= Task brief =
Filter this data down to the lines that hold "grid", and copy them.

Pixel coordinate grounding data:
-------

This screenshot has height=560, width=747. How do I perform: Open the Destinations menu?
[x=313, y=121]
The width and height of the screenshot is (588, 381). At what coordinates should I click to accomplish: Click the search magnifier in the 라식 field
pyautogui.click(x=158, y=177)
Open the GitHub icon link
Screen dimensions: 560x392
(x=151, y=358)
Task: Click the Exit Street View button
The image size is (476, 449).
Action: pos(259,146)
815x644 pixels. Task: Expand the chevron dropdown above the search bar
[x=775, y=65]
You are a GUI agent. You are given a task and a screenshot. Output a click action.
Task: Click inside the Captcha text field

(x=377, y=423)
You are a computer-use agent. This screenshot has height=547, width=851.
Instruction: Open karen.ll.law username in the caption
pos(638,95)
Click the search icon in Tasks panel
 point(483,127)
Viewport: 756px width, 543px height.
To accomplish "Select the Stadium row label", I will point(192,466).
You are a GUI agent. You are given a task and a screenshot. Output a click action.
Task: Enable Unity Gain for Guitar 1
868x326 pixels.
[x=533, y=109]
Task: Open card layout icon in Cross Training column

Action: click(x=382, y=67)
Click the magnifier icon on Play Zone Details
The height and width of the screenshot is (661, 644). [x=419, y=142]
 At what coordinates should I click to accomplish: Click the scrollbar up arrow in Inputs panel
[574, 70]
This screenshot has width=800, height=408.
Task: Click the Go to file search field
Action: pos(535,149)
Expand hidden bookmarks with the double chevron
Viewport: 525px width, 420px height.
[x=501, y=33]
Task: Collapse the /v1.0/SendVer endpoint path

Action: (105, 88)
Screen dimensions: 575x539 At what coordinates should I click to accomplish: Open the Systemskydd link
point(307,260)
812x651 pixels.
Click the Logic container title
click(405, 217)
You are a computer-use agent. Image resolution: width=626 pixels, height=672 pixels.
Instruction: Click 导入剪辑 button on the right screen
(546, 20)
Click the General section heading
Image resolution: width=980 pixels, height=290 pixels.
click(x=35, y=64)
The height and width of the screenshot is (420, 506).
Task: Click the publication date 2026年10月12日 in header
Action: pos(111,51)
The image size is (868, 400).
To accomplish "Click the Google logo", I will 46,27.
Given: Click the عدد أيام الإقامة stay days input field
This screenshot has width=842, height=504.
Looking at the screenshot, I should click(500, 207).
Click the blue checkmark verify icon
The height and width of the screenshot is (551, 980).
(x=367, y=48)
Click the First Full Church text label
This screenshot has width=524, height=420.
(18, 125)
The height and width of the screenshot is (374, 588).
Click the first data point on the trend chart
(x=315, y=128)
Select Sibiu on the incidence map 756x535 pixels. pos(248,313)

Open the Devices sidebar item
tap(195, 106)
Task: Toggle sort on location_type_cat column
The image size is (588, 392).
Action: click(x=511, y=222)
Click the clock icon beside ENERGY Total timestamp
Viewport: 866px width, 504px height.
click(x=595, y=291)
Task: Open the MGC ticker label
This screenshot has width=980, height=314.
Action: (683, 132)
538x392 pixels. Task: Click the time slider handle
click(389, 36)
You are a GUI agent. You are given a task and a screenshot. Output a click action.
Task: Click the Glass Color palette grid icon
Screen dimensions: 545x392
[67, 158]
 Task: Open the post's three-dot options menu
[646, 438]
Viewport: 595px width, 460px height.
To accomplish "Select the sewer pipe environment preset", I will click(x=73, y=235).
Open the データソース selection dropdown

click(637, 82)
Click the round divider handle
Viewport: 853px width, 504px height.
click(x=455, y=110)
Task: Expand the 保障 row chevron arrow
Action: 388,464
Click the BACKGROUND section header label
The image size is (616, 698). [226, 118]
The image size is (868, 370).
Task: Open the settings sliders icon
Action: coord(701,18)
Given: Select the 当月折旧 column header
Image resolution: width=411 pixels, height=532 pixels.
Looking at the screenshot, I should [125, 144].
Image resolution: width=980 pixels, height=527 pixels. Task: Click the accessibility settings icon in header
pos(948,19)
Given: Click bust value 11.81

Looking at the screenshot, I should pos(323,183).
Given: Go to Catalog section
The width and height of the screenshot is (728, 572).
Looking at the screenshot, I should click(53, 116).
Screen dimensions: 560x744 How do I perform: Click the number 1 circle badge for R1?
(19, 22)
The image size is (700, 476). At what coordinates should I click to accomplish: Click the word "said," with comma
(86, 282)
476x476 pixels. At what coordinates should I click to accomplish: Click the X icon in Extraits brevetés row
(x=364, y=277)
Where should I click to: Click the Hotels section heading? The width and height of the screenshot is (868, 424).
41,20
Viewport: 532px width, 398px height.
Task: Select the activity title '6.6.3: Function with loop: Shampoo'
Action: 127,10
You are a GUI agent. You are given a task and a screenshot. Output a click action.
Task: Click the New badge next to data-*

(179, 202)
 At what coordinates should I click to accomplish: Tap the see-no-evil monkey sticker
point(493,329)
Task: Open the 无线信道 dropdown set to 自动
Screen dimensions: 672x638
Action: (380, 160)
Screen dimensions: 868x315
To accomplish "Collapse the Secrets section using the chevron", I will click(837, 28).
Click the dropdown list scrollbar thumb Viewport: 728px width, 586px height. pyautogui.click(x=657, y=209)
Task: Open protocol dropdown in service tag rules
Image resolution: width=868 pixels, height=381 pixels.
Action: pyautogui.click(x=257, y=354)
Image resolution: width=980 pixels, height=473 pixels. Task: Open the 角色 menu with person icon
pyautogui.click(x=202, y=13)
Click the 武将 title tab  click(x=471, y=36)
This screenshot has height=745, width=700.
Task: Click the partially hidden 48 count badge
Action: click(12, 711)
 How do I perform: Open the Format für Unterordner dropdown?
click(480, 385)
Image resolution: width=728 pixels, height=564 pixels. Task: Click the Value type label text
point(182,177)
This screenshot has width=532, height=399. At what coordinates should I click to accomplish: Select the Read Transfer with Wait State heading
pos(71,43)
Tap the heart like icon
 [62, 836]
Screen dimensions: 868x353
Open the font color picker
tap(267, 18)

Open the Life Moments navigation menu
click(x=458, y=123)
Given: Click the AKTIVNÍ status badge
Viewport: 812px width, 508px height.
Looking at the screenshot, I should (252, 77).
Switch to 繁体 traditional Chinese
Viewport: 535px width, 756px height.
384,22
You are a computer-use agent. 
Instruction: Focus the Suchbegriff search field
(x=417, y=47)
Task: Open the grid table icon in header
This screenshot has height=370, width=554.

-------

= Solution to the problem =
Task: Click the Glass Color palette grid icon
Task: Open the grid table icon in header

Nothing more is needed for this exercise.